**Given data**

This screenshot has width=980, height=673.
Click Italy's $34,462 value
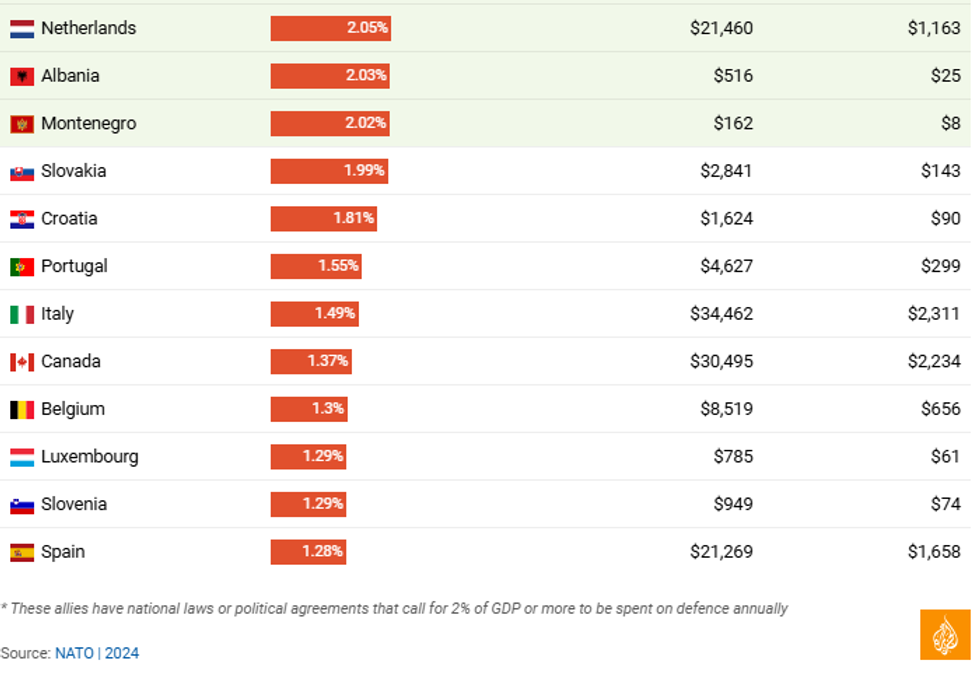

---

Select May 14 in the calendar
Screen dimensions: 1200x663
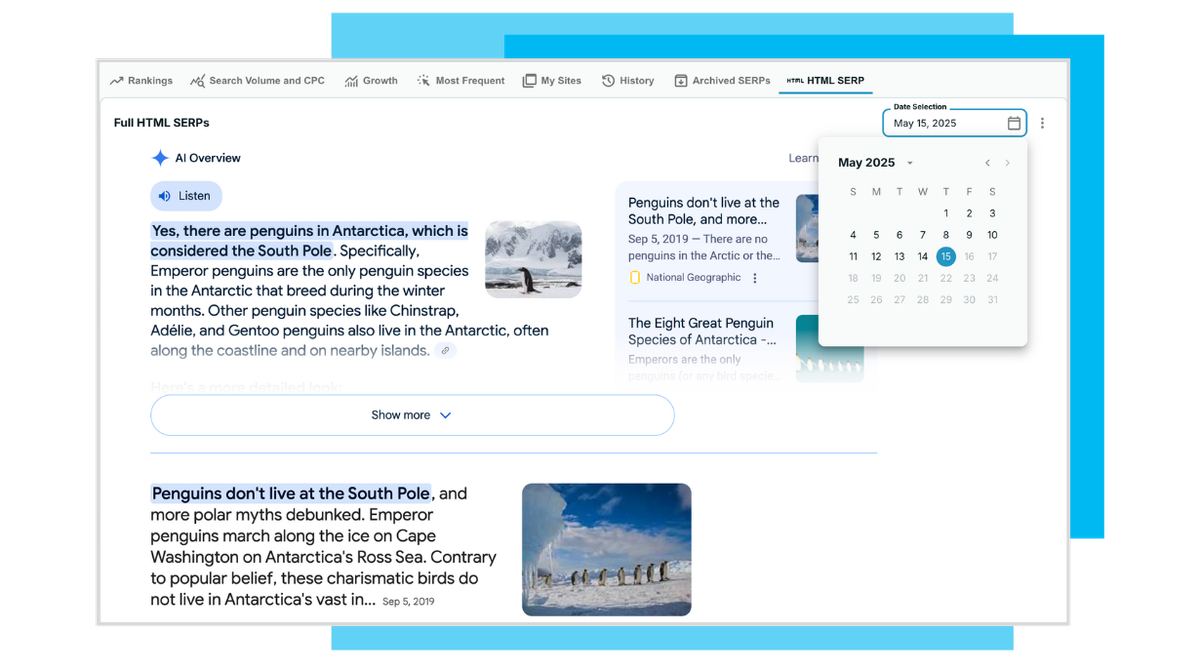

...

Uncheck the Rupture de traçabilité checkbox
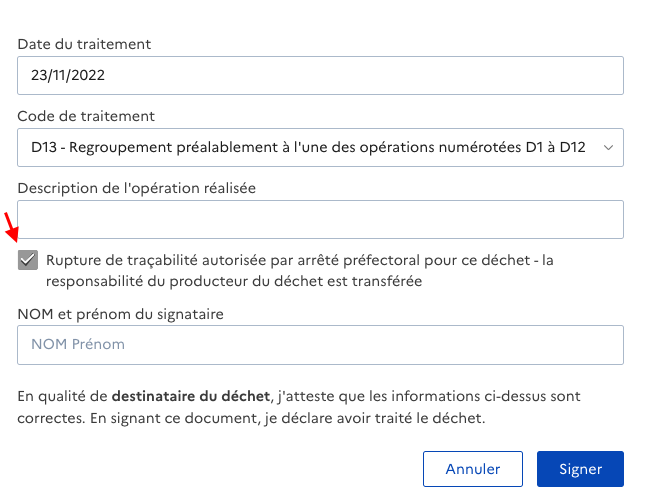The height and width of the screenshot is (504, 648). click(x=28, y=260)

**Task brief**
Above are records; repeat only the lines starting at the line with "Select May 14 in the calendar" and ending at the line with "Screen dimensions: 1200x663", exactly as they appear, both included.

**Task result**
Select May 14 in the calendar
Screen dimensions: 1200x663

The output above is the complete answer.